Records from a pointing dataset
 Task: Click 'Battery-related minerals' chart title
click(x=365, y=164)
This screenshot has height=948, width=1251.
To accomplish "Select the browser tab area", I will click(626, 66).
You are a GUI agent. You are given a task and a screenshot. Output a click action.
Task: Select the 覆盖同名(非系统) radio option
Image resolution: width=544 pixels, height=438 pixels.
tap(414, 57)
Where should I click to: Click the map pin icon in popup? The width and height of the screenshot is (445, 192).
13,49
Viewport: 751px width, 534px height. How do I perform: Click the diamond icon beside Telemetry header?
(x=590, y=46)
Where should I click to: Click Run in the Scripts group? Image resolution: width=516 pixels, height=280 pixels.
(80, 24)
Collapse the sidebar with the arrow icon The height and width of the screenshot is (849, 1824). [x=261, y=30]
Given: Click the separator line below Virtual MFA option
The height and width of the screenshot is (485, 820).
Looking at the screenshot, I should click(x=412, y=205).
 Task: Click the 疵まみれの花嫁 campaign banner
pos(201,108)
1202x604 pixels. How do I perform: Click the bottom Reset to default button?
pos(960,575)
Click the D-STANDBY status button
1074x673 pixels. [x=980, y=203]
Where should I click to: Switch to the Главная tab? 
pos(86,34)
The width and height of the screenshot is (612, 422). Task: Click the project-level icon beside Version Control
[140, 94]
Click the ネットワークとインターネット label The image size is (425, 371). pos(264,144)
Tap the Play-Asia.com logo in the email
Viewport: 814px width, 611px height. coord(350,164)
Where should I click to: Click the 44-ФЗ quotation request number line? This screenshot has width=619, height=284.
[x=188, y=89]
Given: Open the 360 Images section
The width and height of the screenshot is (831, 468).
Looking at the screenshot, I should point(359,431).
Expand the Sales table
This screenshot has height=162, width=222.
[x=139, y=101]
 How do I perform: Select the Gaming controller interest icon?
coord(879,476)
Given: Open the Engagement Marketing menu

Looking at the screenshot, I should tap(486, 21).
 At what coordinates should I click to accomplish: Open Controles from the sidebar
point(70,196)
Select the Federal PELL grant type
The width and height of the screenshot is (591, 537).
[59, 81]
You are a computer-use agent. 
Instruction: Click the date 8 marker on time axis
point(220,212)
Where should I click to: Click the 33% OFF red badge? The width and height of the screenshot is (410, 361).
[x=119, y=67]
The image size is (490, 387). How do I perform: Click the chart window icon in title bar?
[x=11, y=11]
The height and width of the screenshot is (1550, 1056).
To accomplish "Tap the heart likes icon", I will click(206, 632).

= WHAT TO WORK ON =
Set out every line of the records above as a numbered list, leaving out any blank lines.

= EXERCISE SOLUTION =
1.  Task: Click 'Battery-related minerals' chart title
2. click(x=365, y=164)
3. This screenshot has height=948, width=1251.
4. To accomplish "Select the browser tab area", I will click(626, 66).
5. You are a GUI agent. You are given a task and a screenshot. Output a click action.
6. Task: Select the 覆盖同名(非系统) radio option
7. Image resolution: width=544 pixels, height=438 pixels.
8. tap(414, 57)
9. Where should I click to: Click the map pin icon in popup? The width and height of the screenshot is (445, 192).
10. 13,49
11. Viewport: 751px width, 534px height. How do I perform: Click the diamond icon beside Telemetry header?
12. (x=590, y=46)
13. Where should I click to: Click Run in the Scripts group? Image resolution: width=516 pixels, height=280 pixels.
14. (80, 24)
15. Collapse the sidebar with the arrow icon The height and width of the screenshot is (849, 1824). [x=261, y=30]
16. Given: Click the separator line below Virtual MFA option
17. The height and width of the screenshot is (485, 820).
18. Looking at the screenshot, I should click(x=412, y=205).
19.  Task: Click the 疵まみれの花嫁 campaign banner
20. pos(201,108)
21. 1202x604 pixels. How do I perform: Click the bottom Reset to default button?
22. pos(960,575)
23. Click the D-STANDBY status button
24. 1074x673 pixels. [x=980, y=203]
25. Where should I click to: Switch to the Главная tab? 
26. pos(86,34)
27. The width and height of the screenshot is (612, 422). Task: Click the project-level icon beside Version Control
28. [140, 94]
29. Click the ネットワークとインターネット label The image size is (425, 371). pos(264,144)
30. Tap the Play-Asia.com logo in the email
31. Viewport: 814px width, 611px height. coord(350,164)
32. Where should I click to: Click the 44-ФЗ quotation request number line? This screenshot has width=619, height=284.
33. [x=188, y=89]
34. Given: Open the 360 Images section
35. The width and height of the screenshot is (831, 468).
36. Looking at the screenshot, I should point(359,431).
37. Expand the Sales table
38. This screenshot has height=162, width=222.
39. [x=139, y=101]
40.  How do I perform: Select the Gaming controller interest icon?
41. coord(879,476)
42. Given: Open the Engagement Marketing menu
43. Looking at the screenshot, I should tap(486, 21).
44.  At what coordinates should I click to accomplish: Open Controles from the sidebar
45. point(70,196)
46. Select the Federal PELL grant type
47. The width and height of the screenshot is (591, 537).
48. [59, 81]
49. You are a computer-use agent. 
50. Instruction: Click the date 8 marker on time axis
51. point(220,212)
52. Where should I click to: Click the 33% OFF red badge? The width and height of the screenshot is (410, 361).
53. [x=119, y=67]
54. The image size is (490, 387). How do I perform: Click the chart window icon in title bar?
55. [x=11, y=11]
56. The height and width of the screenshot is (1550, 1056).
57. To accomplish "Tap the heart likes icon", I will click(206, 632).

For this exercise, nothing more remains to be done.